Первая лампада медленно затухала, но рядом с ней так же медленно разгоралась новая. Слова над ней были такими:

«Имя мое лишь звук. Нет нужды запоминать его, чтобы потом знать. Имя не стоит памяти».

Лампады затухали и разгорались, не прекращая своего движения по кругу скрытой в темноте стены: «Кто захочет – выкрикнет мое имя в скалы. И эхо унесет ничего не значащий звук в небо. Там пустое имя мое станет воздухом. Кто вдохнет этот воздух, тот не задумается. Через секунду он уже выдохнет его прочь».

Теплый масляный свет лампад рассеивал мрак души Ключника, чтобы я мог увидеть и понять горечь его жизни.

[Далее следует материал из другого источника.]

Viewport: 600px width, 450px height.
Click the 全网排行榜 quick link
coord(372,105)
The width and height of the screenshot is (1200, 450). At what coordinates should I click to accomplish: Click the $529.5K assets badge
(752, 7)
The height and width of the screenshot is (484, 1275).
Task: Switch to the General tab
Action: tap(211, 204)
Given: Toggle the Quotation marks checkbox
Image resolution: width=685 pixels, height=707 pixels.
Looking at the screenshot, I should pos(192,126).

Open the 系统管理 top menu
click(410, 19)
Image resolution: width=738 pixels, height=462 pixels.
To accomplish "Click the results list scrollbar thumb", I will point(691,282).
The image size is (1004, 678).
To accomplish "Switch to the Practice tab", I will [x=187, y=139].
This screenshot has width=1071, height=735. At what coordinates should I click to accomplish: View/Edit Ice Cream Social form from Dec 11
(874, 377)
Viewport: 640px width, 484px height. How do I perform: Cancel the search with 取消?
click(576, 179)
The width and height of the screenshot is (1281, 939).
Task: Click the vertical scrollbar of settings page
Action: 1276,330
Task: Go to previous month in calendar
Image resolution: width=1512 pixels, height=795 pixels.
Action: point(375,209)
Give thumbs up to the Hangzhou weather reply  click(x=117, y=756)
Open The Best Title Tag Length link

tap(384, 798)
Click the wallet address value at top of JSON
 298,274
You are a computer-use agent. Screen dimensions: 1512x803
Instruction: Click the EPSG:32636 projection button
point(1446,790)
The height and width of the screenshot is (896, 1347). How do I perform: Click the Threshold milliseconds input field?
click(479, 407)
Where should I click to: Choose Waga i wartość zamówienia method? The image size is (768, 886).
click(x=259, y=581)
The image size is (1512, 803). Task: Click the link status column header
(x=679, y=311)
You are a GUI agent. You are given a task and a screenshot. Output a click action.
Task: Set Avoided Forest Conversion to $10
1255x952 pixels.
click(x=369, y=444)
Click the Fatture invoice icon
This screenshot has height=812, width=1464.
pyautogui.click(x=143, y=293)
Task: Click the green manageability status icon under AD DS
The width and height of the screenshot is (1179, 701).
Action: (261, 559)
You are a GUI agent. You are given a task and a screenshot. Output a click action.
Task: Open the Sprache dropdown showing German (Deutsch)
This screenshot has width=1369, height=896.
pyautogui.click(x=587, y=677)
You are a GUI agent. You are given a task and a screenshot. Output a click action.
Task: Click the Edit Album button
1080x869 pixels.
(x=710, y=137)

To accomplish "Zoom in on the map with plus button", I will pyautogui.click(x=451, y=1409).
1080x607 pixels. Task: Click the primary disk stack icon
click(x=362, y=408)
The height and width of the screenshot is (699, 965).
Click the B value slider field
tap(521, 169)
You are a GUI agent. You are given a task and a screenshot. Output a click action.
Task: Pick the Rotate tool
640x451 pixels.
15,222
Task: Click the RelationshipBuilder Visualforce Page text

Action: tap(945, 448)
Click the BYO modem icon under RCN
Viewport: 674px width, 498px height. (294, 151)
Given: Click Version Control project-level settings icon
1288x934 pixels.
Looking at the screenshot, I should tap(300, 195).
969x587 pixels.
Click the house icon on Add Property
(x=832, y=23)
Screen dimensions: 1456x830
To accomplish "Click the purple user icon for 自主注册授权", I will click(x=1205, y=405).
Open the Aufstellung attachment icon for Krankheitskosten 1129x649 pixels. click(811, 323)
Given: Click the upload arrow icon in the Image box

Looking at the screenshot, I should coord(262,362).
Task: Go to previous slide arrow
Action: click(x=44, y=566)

«Кровь мою соберут и тонкой струей выльют в реку. И чистые воды растворят ее в своих глубинах. Кто утолит свою жажду новой водой? Я никогда не узнаю его».

«Мертвое тело мое семенем упадет в землю, чтобы прорасти и стать новой землей».

«Все. Меня нет. И был ли я на самом деле».

«И только белый череп мой займет место на черном камне трибун, чтобы каждое утро проливать слезы росой, скопившейся за ночь в моих пустых глазницах».

Я посмотрел на Ключника. Белые слезы боли катились по его черному лицу, чтобы укутать своим ореолом его высохшее тело. Новые слова между тем высветились из мрака за спиной Ключника, продолжив свой убыстряющийся бег из темноты в темноту. Быстро. Очень быстро. Я не успевал читать слова. Все, что оставалось мне, – это смысл.

«Я часть и я причастие», – уходило в темноту.

«Я ничто и я нечто», – приходило со светом.

«Я нуль. Я множество нулей, из пустых глазниц которых складывается Вселенная.

Закройте мои глаза навсегда. Заберите мою способность видеть все вокруг. Я хочу в мрачной слепоте своей понимать Вселенную, спотыкаясь при этом о то малое, что будет вставать на моем пути. Все, чего я хочу, – это беспомощно падать при каждом новом шаге вперед».

«Как легко и одновременно сложно. Но не происходит все так, как я хочу. Что остается мне? Только это:

– Мы были? – Вопрос.

– Мы были! – Утвердительный ответ.

И все это обман. Пустое. Но что же тогда останется внутри меня на самом деле? Ведь и вопрос, и ответ не имеют смысла, потому как знаю страшную правду – нас никогда не было. А значит, некому задать вопрос, и некому утвердительно ответить на него. Вновь пустота».

Когда после этих слов свет померк, Ключник с большим трудом поднял руку, чтобы вновь указать мне на стену. Желтая лампада высветила всего одно последнее слово: «Уходи!» Лампада мигнула и погасла. Это не был приказ, скорее это была мольба о помощи. Теперь Ключник был в полной моей власти. Но я не воспользовался его слабостью. Я не сокрушил его власть. Не в этом был смысл моего испытания. Я сделал третий шаг и вышел в белый свет из черной души Ключника. Поиски мои продолжились.